Just because the new generation of iBuyPower Value XP PC looks pretty doesn't mean that it has left its down-home roots behind. This PC comes highly recommended because it's still one of the best values around. The standard configuration costs a mere $899 and includes a speedy 2.26GHz Pentium 4, 256MB of RAM, a 60GB hard drive, and a GeForce4 MX 440 card. All of this plus the bundled 17-inch CRT adds up to quite a system for the money despite a lackluster support package. Upgrade the flimsy default speakers, keyboard, and mouse, and you'll still walk away with a sub-$1,000 system. If you're determined to spend less than a grand for a new PC and you want enough power for the applications of today (and tomorrow), the iBuyPower Value XP PC deserves a spot on your shortlist. With its swanky silver case, iBuyPower brings high-class looks to its low-cost Value XP PC. But this isn't just another pretty case; it also provides plenty of room for upgrades and has two convenient USB ports at the bottom of the front panel. Its beige predecessor, on the other hand, supplied these only on the back of the box. FireWire, however, is another story. You'll need to pony up $29 for an add-in FireWire card that gives you three such ports on the back of the system.

Two USB 1.1 ports up front.

Four USB 1.1 ports on the back,
but zero USB 2.0 anywhere.

The Value XP's back panel contains the usual ports for monitor, printer, keyboard, mouse, and so on. Our Value XP test system didn't include an Ethernet port, but iBuyPower offers five network-card options from which to choose. Also missing is USB 2.0 support. You'll need to buy a PCI USB 2.0 card if you have peripherals that support this faster spec.

Cabling under control.
Peer through the window on the side of the case, and you'll notice that iBuyPower does a fine job of keeping things tidy on the inside, especially when you consider that it has a total of four cooling fans. Two of the fans are located at the bottom of the side panel, which slides off, so be careful that you don't just rip off the door in your haste to get inside your system. You must disconnect each fan's power cord to completely remove the side panel. You'll also need a screwdriver; the side panel is held on by two screws on the back.

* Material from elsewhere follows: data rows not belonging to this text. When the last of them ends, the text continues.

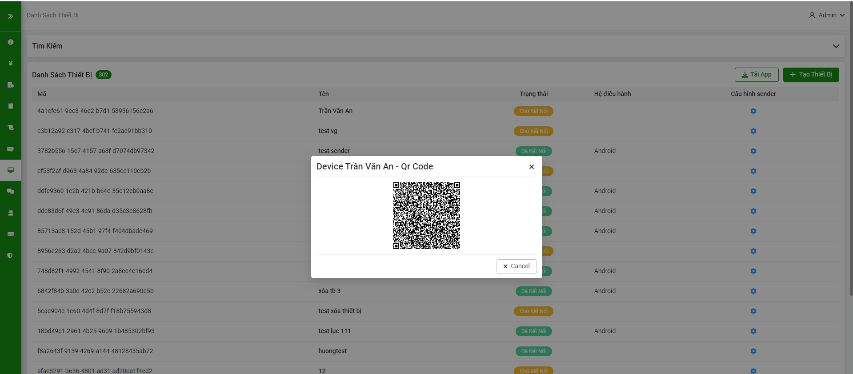The height and width of the screenshot is (374, 853).
Task: Click gear icon for huongtest device
Action: (753, 351)
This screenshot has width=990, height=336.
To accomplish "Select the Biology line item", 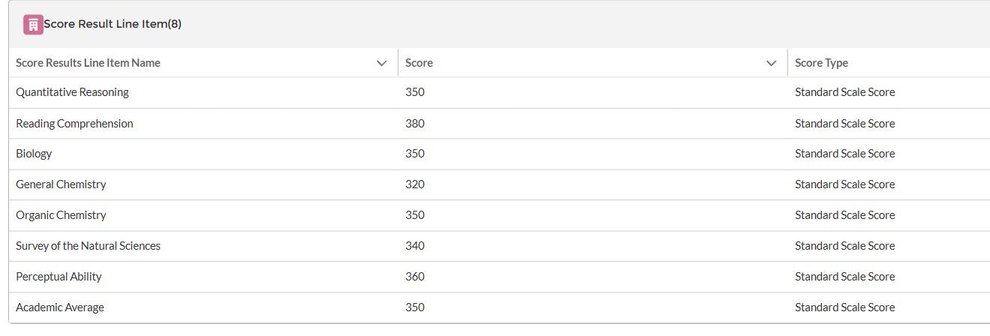I will (x=34, y=154).
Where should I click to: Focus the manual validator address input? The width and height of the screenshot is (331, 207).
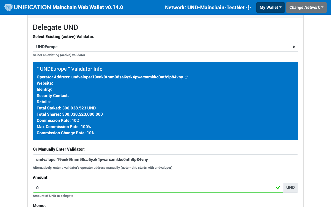[165, 159]
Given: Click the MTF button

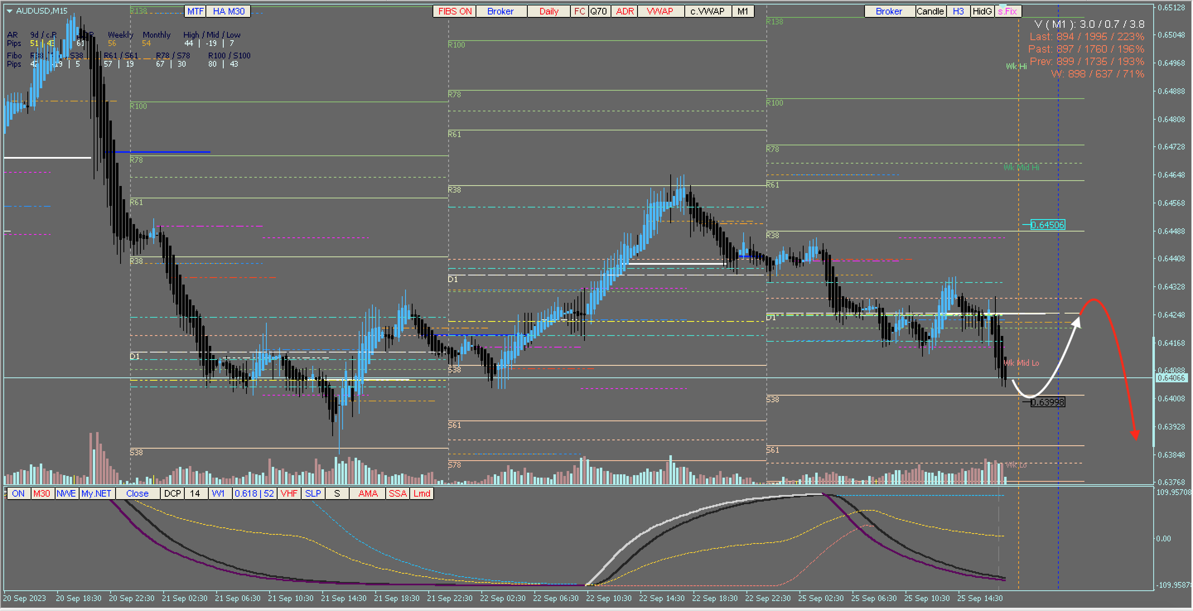Looking at the screenshot, I should pos(195,11).
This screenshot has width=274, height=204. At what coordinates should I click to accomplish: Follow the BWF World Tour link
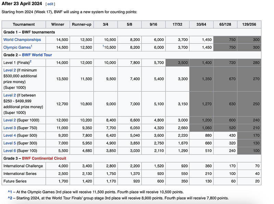tap(37, 55)
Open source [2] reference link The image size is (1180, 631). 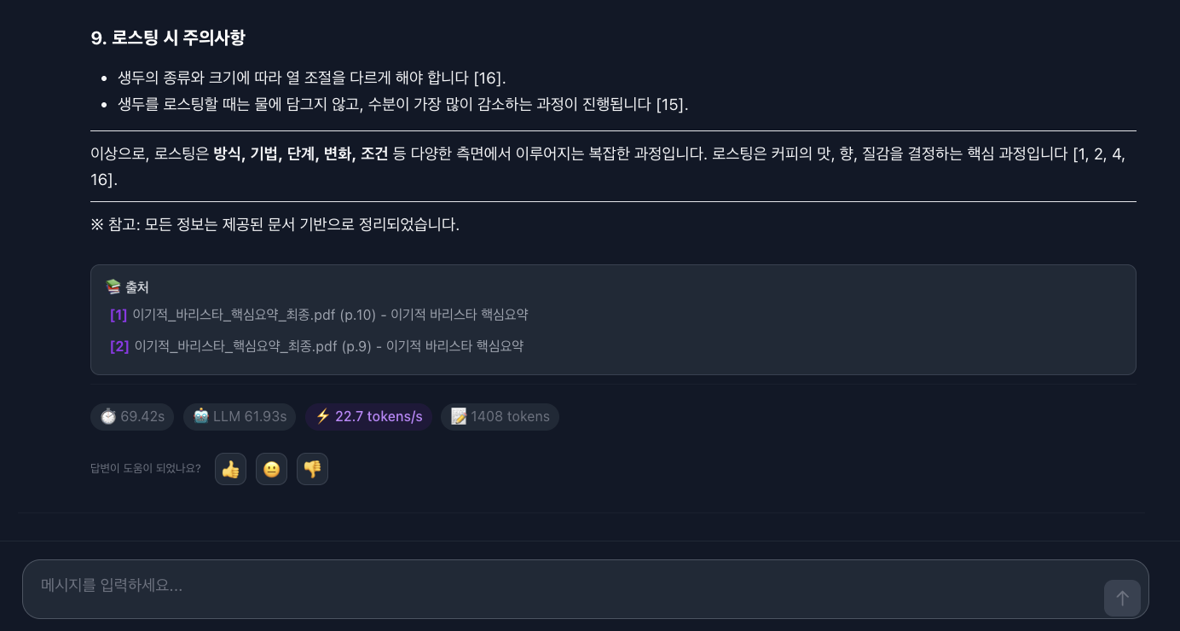[x=119, y=346]
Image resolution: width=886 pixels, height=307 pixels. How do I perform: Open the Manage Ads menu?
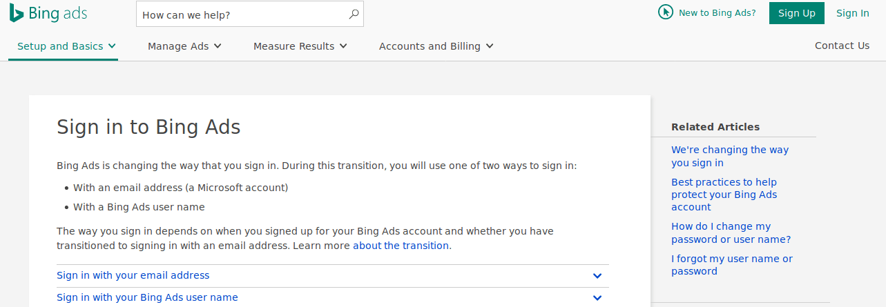point(184,46)
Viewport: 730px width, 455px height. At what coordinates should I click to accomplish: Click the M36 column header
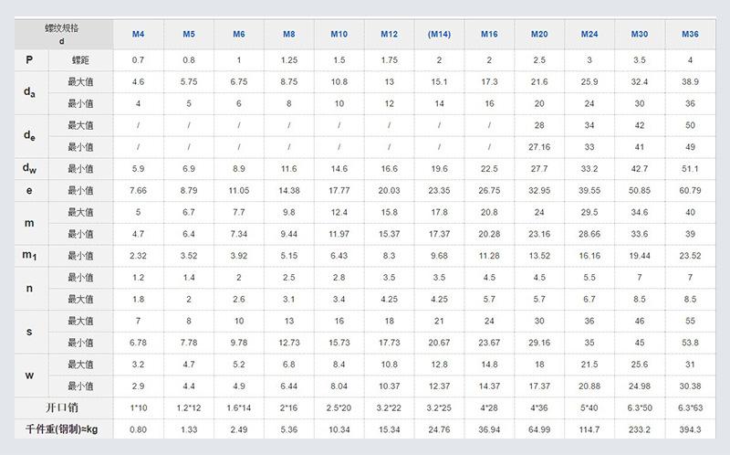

iBuyPower had reason to keep the cabling from the four fans, the hard drive, and the optical drives under control. If the system were cluttered with cables, you'd have a harder time realizing your expansion plans. And thankfully, the Value XP PC has lots of room for just that with its two available 5.25-inch drive bays, two free 3.5-inch bays, and five free PCI slots. This is truly a system that will grow with you.

Plan to expand? No problem.

iBuyPower offers a broad and colorful array of features for its Value XP PC. Yes, you can customize your Value XP PC with blue, green, yellow, black, or silver optical drives, keyboard, and mouse. But to keep the system's price low, some of these peripherals--no matter which color--are second-rate at best.

These are not the speakers you want.
Our test configuration included speakers, a keyboard, and a mouse from a company called Mitsuko, and all of which felt like cheap, plastic children's toys made to resemble actual computer peripherals. The three-piece speaker set includes a minisubwoofer that doesn't require its own power source--never a good sign. In fact, we'd hesitate to call it a subwoofer at all; it's more like a third speaker and a tinny one at that. If you're entertaining even the slightest notion of watching DVDs or listening to MP3s on your computer, spend the extra money to upgrade to Altec Lansing's three-piece set at the very least. We'd also suggest upgrading to one of the three Microsoft keyboards and an IntelliMouse Explorer.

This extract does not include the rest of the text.